PROBLEM DETAILS -
In the entries that follow, the line with "Privatsphäre (1182, 2489)" opens the range and the line with "Necessary only (35, 1615)" closes it; repeat that range exactly, both lines included.

*** DATA RECORDS ***

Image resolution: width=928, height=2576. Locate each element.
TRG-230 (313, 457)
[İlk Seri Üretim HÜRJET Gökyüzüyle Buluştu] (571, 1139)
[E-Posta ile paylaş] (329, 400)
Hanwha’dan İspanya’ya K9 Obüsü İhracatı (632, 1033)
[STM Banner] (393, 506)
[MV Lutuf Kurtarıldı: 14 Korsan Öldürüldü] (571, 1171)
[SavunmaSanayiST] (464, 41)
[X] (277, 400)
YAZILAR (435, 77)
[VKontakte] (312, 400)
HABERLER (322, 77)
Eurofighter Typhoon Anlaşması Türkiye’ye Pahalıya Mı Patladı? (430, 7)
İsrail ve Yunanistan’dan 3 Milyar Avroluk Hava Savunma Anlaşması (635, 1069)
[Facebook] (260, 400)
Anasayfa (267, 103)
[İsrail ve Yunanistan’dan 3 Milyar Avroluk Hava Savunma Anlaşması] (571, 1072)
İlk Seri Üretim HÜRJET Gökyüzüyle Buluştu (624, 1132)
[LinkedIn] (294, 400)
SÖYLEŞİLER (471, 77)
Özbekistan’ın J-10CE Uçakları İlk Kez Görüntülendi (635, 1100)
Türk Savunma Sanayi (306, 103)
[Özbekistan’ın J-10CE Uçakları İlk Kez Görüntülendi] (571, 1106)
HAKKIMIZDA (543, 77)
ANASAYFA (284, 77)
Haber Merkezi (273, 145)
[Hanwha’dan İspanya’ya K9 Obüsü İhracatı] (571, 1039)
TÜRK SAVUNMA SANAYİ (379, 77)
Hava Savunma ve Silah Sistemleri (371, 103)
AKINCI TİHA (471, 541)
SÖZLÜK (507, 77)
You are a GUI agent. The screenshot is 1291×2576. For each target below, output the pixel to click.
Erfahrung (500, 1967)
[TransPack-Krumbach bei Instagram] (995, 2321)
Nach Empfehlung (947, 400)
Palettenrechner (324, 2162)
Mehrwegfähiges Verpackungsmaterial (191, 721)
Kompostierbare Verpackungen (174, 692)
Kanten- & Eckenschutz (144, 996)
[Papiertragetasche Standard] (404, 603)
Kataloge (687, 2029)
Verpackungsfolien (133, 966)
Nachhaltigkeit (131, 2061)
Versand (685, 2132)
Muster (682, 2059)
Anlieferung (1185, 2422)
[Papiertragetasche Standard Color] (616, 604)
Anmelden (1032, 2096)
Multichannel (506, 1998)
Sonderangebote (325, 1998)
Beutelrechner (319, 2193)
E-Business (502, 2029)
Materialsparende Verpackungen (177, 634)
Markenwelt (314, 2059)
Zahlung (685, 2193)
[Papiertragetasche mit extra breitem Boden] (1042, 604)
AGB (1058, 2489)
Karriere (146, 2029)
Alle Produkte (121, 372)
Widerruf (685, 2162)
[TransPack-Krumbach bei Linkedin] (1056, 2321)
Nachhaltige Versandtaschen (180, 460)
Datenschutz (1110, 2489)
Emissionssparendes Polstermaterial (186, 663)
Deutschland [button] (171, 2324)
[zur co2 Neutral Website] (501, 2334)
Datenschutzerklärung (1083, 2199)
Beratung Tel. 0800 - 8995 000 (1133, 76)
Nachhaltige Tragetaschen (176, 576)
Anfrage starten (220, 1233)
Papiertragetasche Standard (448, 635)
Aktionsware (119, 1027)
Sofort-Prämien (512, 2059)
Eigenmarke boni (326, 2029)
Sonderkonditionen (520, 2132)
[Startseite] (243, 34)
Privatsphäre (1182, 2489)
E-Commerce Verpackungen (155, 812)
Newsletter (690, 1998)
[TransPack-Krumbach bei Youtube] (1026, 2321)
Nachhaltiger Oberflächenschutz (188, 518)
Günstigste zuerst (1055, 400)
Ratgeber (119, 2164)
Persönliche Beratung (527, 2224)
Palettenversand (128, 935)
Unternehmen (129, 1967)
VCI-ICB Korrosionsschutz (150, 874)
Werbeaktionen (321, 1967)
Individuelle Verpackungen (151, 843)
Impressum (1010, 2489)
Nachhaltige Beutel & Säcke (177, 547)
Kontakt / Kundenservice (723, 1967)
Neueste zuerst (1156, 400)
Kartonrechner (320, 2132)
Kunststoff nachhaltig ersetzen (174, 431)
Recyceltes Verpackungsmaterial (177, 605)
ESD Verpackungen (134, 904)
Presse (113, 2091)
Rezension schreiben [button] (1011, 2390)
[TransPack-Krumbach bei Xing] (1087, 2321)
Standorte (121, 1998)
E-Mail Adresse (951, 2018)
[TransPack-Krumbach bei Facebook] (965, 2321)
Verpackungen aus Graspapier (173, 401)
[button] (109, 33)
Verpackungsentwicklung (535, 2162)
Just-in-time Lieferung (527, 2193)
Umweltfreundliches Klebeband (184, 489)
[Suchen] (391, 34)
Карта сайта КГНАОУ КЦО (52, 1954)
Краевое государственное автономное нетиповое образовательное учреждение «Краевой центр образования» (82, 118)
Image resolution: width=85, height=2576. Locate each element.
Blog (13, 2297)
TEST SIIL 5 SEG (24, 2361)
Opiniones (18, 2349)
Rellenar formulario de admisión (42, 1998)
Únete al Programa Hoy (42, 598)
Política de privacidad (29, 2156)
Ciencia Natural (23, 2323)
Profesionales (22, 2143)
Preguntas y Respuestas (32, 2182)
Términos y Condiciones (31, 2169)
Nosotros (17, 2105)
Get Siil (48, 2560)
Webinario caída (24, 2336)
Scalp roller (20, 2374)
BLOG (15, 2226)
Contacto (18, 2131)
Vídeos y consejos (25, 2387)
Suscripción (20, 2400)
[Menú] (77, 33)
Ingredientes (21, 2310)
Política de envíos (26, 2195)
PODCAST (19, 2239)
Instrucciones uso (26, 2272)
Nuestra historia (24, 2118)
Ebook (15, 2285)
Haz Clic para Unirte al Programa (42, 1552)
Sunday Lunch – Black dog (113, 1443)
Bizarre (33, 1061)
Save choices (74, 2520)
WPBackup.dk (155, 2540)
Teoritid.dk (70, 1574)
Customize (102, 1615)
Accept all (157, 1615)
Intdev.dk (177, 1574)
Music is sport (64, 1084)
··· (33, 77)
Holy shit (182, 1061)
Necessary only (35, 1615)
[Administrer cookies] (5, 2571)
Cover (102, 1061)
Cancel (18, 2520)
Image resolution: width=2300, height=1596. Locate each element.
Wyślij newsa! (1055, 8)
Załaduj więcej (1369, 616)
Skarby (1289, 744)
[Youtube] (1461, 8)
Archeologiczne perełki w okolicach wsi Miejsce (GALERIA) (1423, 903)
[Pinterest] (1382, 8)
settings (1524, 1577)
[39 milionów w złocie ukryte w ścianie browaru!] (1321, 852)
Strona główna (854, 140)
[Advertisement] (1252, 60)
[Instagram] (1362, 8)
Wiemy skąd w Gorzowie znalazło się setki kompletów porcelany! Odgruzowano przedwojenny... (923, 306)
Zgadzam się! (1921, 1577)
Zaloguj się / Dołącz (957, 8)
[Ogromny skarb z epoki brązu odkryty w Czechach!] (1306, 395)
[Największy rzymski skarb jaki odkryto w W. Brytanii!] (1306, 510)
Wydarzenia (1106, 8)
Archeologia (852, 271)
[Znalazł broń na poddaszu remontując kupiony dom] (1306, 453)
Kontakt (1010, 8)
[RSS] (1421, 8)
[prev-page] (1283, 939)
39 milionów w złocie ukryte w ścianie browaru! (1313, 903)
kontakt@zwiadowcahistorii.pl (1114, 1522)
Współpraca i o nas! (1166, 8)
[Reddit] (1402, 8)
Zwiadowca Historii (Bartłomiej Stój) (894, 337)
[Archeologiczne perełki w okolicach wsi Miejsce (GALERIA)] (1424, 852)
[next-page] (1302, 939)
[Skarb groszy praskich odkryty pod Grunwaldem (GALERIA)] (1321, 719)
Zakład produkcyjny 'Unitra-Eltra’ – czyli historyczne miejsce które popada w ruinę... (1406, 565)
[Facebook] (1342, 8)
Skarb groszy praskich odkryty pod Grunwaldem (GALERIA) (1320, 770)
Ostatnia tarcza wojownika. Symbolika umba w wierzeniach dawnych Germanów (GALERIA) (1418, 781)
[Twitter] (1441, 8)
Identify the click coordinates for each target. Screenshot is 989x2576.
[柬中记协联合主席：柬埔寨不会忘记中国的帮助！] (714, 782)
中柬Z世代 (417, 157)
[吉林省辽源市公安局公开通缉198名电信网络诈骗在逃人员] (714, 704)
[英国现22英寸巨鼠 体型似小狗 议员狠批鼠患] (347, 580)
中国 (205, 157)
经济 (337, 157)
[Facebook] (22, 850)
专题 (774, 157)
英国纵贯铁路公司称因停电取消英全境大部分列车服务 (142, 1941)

*** End of DATA RECORDS ***

SOLVED PROBLEM -
Privatsphäre (1182, 2489)
E-Commerce Verpackungen (155, 812)
Newsletter (690, 1998)
[TransPack-Krumbach bei Youtube] (1026, 2321)
Nachhaltiger Oberflächenschutz (188, 518)
Günstigste zuerst (1055, 400)
Ratgeber (119, 2164)
Persönliche Beratung (527, 2224)
Palettenversand (128, 935)
Unternehmen (129, 1967)
VCI-ICB Korrosionsschutz (150, 874)
Werbeaktionen (321, 1967)
Individuelle Verpackungen (151, 843)
Impressum (1010, 2489)
Nachhaltige Beutel & Säcke (177, 547)
Kontakt / Kundenservice (723, 1967)
Neueste zuerst (1156, 400)
Kartonrechner (320, 2132)
Kunststoff nachhaltig ersetzen (174, 431)
Recyceltes Verpackungsmaterial (177, 605)
ESD Verpackungen (134, 904)
Presse (113, 2091)
Rezension schreiben [button] (1011, 2390)
[TransPack-Krumbach bei Xing] (1087, 2321)
Standorte (121, 1998)
E-Mail Adresse (951, 2018)
[TransPack-Krumbach bei Facebook] (965, 2321)
Verpackungen aus Graspapier (173, 401)
[button] (109, 33)
Verpackungsentwicklung (535, 2162)
Just-in-time Lieferung (527, 2193)
Umweltfreundliches Klebeband (184, 489)
[Suchen] (391, 34)
Карта сайта КГНАОУ КЦО (52, 1954)
Краевое государственное автономное нетиповое образовательное учреждение «Краевой центр образования» (82, 118)
Image resolution: width=85, height=2576. Locate each element.
Blog (13, 2297)
TEST SIIL 5 SEG (24, 2361)
Opiniones (18, 2349)
Rellenar formulario de admisión (42, 1998)
Únete al Programa Hoy (42, 598)
Política de privacidad (29, 2156)
Ciencia Natural (23, 2323)
Profesionales (22, 2143)
Preguntas y Respuestas (32, 2182)
Términos y Condiciones (31, 2169)
Nosotros (17, 2105)
Get Siil (48, 2560)
Webinario caída (24, 2336)
Scalp roller (20, 2374)
BLOG (15, 2226)
Contacto (18, 2131)
Vídeos y consejos (25, 2387)
Suscripción (20, 2400)
[Menú] (77, 33)
Ingredientes (21, 2310)
Política de envíos (26, 2195)
PODCAST (19, 2239)
Instrucciones uso (26, 2272)
Nuestra historia (24, 2118)
Ebook (15, 2285)
Haz Clic para Unirte al Programa (42, 1552)
Sunday Lunch – Black dog (113, 1443)
Bizarre (33, 1061)
Save choices (74, 2520)
WPBackup.dk (155, 2540)
Teoritid.dk (70, 1574)
Customize (102, 1615)
Accept all (157, 1615)
Intdev.dk (177, 1574)
Music is sport (64, 1084)
··· (33, 77)
Holy shit (182, 1061)
Necessary only (35, 1615)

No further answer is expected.